Monica's family has lived in the area since the 1970s and built homes there, and she says the Leda clay underneath poses problems. Neighbours have spent tens of thousands to repair foundations.
There's going to be ongoing costs that are not going to be covered. ... We know these things are promised and then they're not delivered.- Monica Brewer, rural resident
"I'd like some pretty fancy engineers to tell me, and convince me ... [how] a five-storey walk-up condo [is] not going to shift?" John added, referring to denser buildings required in a more sustainable new community.
Their neighbours, Kelly and Shannon McInnis, live in a newer home that had 2.4-metre-thick Styrofoam pieces installed along its foundation so the home would not shift.
Studies to come
The Algonquins of Ontario have said a team of experienced engineers confirm the area can be developed despite concerns raised at last winter's council meeting, including questions about soil conditions and earthquake risk.
Finding answers to such big questions requires more than the seven months since February's meeting, Herweyer says, but staff have come up with a long to-do list of detailed studies for council to adopt, which Tewin land owners would pay for.
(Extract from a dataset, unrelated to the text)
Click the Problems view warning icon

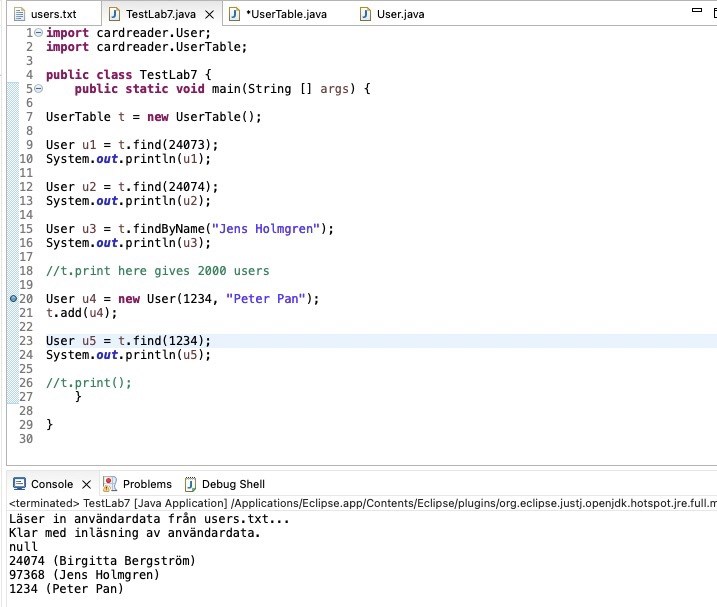pos(112,484)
The cost of taking infrastructure so far out is another big concern.
Officials from Ontario's Ministry of Municipal Affairs and Housing have said Tewin appeared very far from light-rail transit stations, and recommended the city ensure urban expansion follows provincial planning policies that require infrastructure be cost-effective.
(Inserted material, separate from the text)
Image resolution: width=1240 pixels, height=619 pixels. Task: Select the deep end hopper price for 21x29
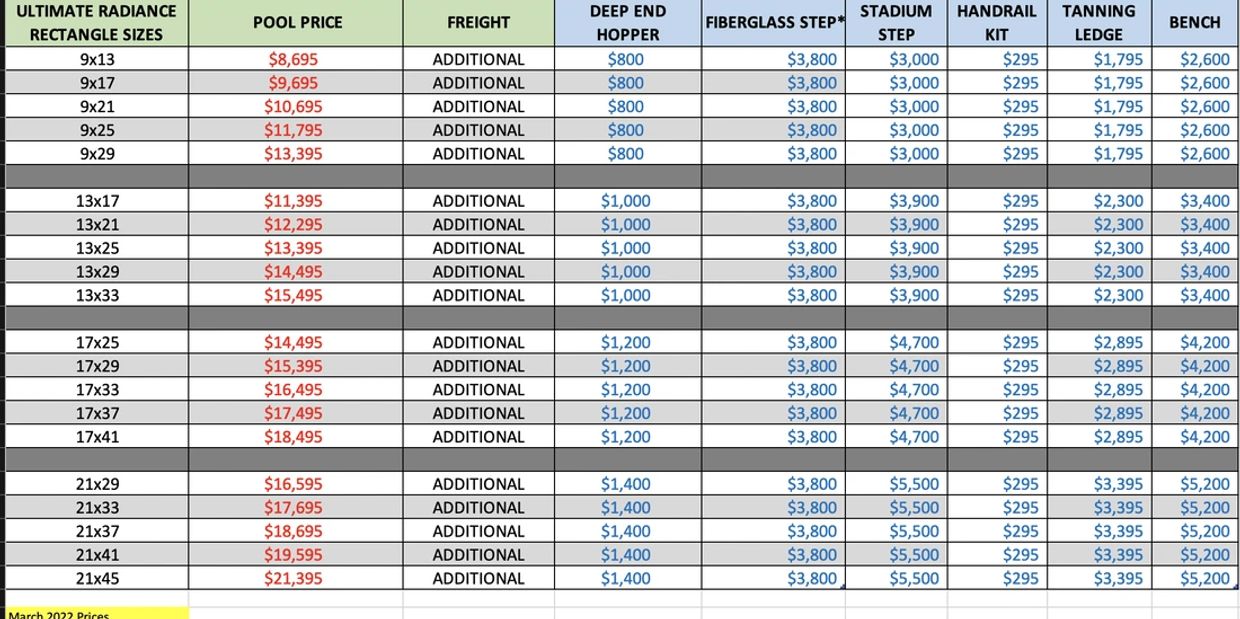(x=626, y=484)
City staff have now drafted a deal to sign with Tewin land owners to ensure "Tewin pays for Tewin" and new homes could cover costs through an extra development charge.
CBC News calculated the city has actually mapped about 800 hectares for Tewin, but Herweyer said that includes areas that aren't developable and only the 445 hectares approved by council will ultimately be built. The exact boundaries of Tewin also still need to be "refined" even after the official plan is approved, Herweyer said.
He also noted city council will have four or five more "touch points" before the land is developed.
"This is establishing the baseline and the principles of Tewin," said Herweyer.
Doubts about future costs
Some Piperville Road residents say they're frustrated neither the city nor their councillor, Catherine Kitts, has informed or consulted them about the big plans for their area.
Kitts, who voted in favour of Tewin, said resident feedback has been mixed, but she was drawn by the idea of building a transit-oriented, 15-minute community with none of the problems of past suburban design.
"We're going to have to make sure the proof is in the pudding, and ask these difficult questions," said Kitts, who wants staff to assure councillors Tewin is viable and taxpayers will be protected.
Some of her constituents don't think the city will be insulated from financial risk.
"We're 60 years old. We're not children. We know these things are promised and then they're not delivered," said Monica Brewer.
"It's like when I get the phone call saying I've won a cruise. I don't believe it," Kelly McInnis agreed.
McInnis called last winter's city council meeting on Tewin a "political grandstand," during which politicians veered from the agreed process for choosing urban boundary parcels. He felt they should have listened to their own staff, who gave the Tewin lands a poor score.
"I have faith that potentially the provincial government, who has to green-light it, will sort of see the forest for the trees," he said.